- Exercise aim: Repeat this listing line for line, with nothing changed.

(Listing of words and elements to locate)
* * * * *

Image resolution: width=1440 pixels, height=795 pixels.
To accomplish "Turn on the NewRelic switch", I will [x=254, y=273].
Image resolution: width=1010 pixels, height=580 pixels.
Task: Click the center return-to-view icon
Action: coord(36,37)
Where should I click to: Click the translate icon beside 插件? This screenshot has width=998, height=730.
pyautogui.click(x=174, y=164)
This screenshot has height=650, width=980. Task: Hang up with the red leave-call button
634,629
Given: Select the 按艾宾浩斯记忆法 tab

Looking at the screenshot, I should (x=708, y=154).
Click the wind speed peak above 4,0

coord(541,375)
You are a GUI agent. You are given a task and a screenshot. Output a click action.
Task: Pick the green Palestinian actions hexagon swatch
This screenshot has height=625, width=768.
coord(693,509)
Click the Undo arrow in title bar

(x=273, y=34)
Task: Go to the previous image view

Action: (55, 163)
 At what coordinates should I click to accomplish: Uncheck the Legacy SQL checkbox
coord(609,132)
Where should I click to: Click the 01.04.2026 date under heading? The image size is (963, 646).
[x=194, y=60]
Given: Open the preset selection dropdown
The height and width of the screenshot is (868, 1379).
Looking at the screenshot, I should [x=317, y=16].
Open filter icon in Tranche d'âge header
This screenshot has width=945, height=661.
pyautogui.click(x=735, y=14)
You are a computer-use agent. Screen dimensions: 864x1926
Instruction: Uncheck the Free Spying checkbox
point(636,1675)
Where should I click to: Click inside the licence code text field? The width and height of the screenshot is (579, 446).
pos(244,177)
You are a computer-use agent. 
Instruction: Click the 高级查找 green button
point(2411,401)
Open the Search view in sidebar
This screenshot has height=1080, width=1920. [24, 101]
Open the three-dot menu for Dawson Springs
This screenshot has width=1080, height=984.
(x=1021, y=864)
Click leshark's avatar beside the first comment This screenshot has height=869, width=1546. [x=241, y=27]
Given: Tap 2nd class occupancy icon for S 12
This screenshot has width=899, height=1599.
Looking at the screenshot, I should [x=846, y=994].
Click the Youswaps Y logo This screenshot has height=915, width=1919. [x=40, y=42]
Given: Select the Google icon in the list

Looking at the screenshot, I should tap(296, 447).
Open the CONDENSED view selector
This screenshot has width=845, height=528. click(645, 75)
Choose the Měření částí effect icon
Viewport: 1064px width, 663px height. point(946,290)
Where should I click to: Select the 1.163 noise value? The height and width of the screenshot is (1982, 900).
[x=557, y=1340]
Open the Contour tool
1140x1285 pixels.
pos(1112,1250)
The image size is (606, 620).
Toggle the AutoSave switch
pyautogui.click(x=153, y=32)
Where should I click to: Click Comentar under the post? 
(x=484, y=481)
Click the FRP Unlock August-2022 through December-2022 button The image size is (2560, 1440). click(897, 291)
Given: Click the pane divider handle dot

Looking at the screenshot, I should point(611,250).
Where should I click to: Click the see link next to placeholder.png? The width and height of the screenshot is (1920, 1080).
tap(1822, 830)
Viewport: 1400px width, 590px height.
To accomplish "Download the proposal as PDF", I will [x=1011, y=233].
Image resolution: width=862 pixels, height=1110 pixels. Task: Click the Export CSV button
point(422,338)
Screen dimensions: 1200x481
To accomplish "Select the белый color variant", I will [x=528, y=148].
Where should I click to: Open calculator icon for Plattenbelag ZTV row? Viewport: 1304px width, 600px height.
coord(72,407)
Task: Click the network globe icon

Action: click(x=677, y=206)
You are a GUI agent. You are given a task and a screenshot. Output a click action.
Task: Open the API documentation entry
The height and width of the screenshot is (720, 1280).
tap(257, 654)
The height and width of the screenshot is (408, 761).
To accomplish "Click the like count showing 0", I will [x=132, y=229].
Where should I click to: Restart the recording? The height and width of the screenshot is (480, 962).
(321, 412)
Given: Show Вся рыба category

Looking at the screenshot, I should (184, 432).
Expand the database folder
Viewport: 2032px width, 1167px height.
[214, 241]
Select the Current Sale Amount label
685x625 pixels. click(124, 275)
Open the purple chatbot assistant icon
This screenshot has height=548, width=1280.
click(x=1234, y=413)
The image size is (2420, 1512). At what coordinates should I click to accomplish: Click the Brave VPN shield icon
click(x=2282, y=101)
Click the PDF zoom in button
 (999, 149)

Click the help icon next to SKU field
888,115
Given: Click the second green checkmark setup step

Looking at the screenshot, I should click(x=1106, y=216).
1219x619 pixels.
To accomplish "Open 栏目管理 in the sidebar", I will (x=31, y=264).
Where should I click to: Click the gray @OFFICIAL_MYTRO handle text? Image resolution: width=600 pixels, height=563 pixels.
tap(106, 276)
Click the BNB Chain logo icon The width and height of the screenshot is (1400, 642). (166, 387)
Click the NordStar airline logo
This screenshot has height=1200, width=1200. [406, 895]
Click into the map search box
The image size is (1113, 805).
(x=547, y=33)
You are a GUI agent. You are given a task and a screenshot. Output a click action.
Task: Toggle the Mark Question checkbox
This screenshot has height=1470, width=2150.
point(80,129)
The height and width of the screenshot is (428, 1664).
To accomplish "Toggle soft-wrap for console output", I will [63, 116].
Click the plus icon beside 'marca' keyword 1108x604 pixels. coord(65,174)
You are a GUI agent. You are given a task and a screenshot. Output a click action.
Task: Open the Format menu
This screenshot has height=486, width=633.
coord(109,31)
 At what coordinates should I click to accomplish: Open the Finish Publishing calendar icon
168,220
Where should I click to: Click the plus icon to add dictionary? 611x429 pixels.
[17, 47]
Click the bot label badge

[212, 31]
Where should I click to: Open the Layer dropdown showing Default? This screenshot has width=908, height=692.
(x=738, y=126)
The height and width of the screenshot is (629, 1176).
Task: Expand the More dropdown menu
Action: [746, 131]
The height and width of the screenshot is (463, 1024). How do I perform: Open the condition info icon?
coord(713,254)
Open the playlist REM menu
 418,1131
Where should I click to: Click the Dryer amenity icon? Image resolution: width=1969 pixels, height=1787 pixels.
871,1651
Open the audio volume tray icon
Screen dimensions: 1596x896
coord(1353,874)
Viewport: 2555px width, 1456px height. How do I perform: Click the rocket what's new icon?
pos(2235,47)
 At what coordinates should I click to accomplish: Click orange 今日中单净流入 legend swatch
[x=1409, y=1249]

* * * * *

- The response:
Image resolution: width=1440 pixels, height=795 pixels.
To accomplish "Turn on the NewRelic switch", I will [x=254, y=273].
Image resolution: width=1010 pixels, height=580 pixels.
Task: Click the center return-to-view icon
Action: coord(36,37)
Where should I click to: Click the translate icon beside 插件? This screenshot has width=998, height=730.
pyautogui.click(x=174, y=164)
This screenshot has height=650, width=980. Task: Hang up with the red leave-call button
634,629
Given: Select the 按艾宾浩斯记忆法 tab

Looking at the screenshot, I should (x=708, y=154).
Click the wind speed peak above 4,0

coord(541,375)
You are a GUI agent. You are given a task and a screenshot. Output a click action.
Task: Pick the green Palestinian actions hexagon swatch
This screenshot has height=625, width=768.
coord(693,509)
Click the Undo arrow in title bar

(x=273, y=34)
Task: Go to the previous image view

Action: (55, 163)
 At what coordinates should I click to accomplish: Uncheck the Legacy SQL checkbox
coord(609,132)
Where should I click to: Click the 01.04.2026 date under heading? The image size is (963, 646).
[x=194, y=60]
Given: Open the preset selection dropdown
The height and width of the screenshot is (868, 1379).
Looking at the screenshot, I should [x=317, y=16].
Open filter icon in Tranche d'âge header
This screenshot has width=945, height=661.
pyautogui.click(x=735, y=14)
You are a computer-use agent. Screen dimensions: 864x1926
Instruction: Uncheck the Free Spying checkbox
point(636,1675)
Where should I click to: Click inside the licence code text field? The width and height of the screenshot is (579, 446).
pos(244,177)
You are a computer-use agent. 
Instruction: Click the 高级查找 green button
point(2411,401)
Open the Search view in sidebar
This screenshot has height=1080, width=1920. [24, 101]
Open the three-dot menu for Dawson Springs
This screenshot has width=1080, height=984.
(x=1021, y=864)
Click leshark's avatar beside the first comment This screenshot has height=869, width=1546. [x=241, y=27]
Given: Tap 2nd class occupancy icon for S 12
This screenshot has width=899, height=1599.
Looking at the screenshot, I should [x=846, y=994].
Click the Youswaps Y logo This screenshot has height=915, width=1919. [x=40, y=42]
Given: Select the Google icon in the list

Looking at the screenshot, I should tap(296, 447).
Open the CONDENSED view selector
This screenshot has width=845, height=528. click(645, 75)
Choose the Měření částí effect icon
Viewport: 1064px width, 663px height. point(946,290)
Where should I click to: Select the 1.163 noise value? The height and width of the screenshot is (1982, 900).
[x=557, y=1340]
Open the Contour tool
1140x1285 pixels.
pos(1112,1250)
The image size is (606, 620).
Toggle the AutoSave switch
pyautogui.click(x=153, y=32)
Where should I click to: Click Comentar under the post? 
(x=484, y=481)
Click the FRP Unlock August-2022 through December-2022 button The image size is (2560, 1440). click(897, 291)
Given: Click the pane divider handle dot

Looking at the screenshot, I should point(611,250).
Where should I click to: Click the see link next to placeholder.png? The width and height of the screenshot is (1920, 1080).
tap(1822, 830)
Viewport: 1400px width, 590px height.
To accomplish "Download the proposal as PDF", I will [x=1011, y=233].
Image resolution: width=862 pixels, height=1110 pixels. Task: Click the Export CSV button
point(422,338)
Screen dimensions: 1200x481
To accomplish "Select the белый color variant", I will [x=528, y=148].
Where should I click to: Open calculator icon for Plattenbelag ZTV row? Viewport: 1304px width, 600px height.
coord(72,407)
Task: Click the network globe icon

Action: click(x=677, y=206)
You are a GUI agent. You are given a task and a screenshot. Output a click action.
Task: Open the API documentation entry
The height and width of the screenshot is (720, 1280).
tap(257, 654)
The height and width of the screenshot is (408, 761).
To accomplish "Click the like count showing 0", I will [x=132, y=229].
Where should I click to: Restart the recording? The height and width of the screenshot is (480, 962).
(321, 412)
Given: Show Вся рыба category

Looking at the screenshot, I should (184, 432).
Expand the database folder
Viewport: 2032px width, 1167px height.
[214, 241]
Select the Current Sale Amount label
685x625 pixels. click(124, 275)
Open the purple chatbot assistant icon
This screenshot has height=548, width=1280.
click(x=1234, y=413)
The image size is (2420, 1512). At what coordinates should I click to accomplish: Click the Brave VPN shield icon
click(x=2282, y=101)
Click the PDF zoom in button
 (999, 149)

Click the help icon next to SKU field
888,115
Given: Click the second green checkmark setup step

Looking at the screenshot, I should click(x=1106, y=216).
1219x619 pixels.
To accomplish "Open 栏目管理 in the sidebar", I will (x=31, y=264).
Where should I click to: Click the gray @OFFICIAL_MYTRO handle text? Image resolution: width=600 pixels, height=563 pixels.
tap(106, 276)
Click the BNB Chain logo icon The width and height of the screenshot is (1400, 642). (166, 387)
Click the NordStar airline logo
This screenshot has height=1200, width=1200. [406, 895]
Click into the map search box
The image size is (1113, 805).
(x=547, y=33)
You are a GUI agent. You are given a task and a screenshot. Output a click action.
Task: Toggle the Mark Question checkbox
This screenshot has height=1470, width=2150.
point(80,129)
The height and width of the screenshot is (428, 1664).
To accomplish "Toggle soft-wrap for console output", I will [63, 116].
Click the plus icon beside 'marca' keyword 1108x604 pixels. coord(65,174)
You are a GUI agent. You are given a task and a screenshot. Output a click action.
Task: Open the Format menu
This screenshot has height=486, width=633.
coord(109,31)
 At what coordinates should I click to accomplish: Open the Finish Publishing calendar icon
168,220
Where should I click to: Click the plus icon to add dictionary? 611x429 pixels.
[17, 47]
Click the bot label badge

[212, 31]
Where should I click to: Open the Layer dropdown showing Default? This screenshot has width=908, height=692.
(x=738, y=126)
The height and width of the screenshot is (629, 1176).
Task: Expand the More dropdown menu
Action: [746, 131]
The height and width of the screenshot is (463, 1024). How do I perform: Open the condition info icon?
coord(713,254)
Open the playlist REM menu
 418,1131
Where should I click to: Click the Dryer amenity icon? Image resolution: width=1969 pixels, height=1787 pixels.
871,1651
Open the audio volume tray icon
Screen dimensions: 1596x896
coord(1353,874)
Viewport: 2555px width, 1456px height. How do I perform: Click the rocket what's new icon?
pos(2235,47)
 At what coordinates should I click to accomplish: Click orange 今日中单净流入 legend swatch
[x=1409, y=1249]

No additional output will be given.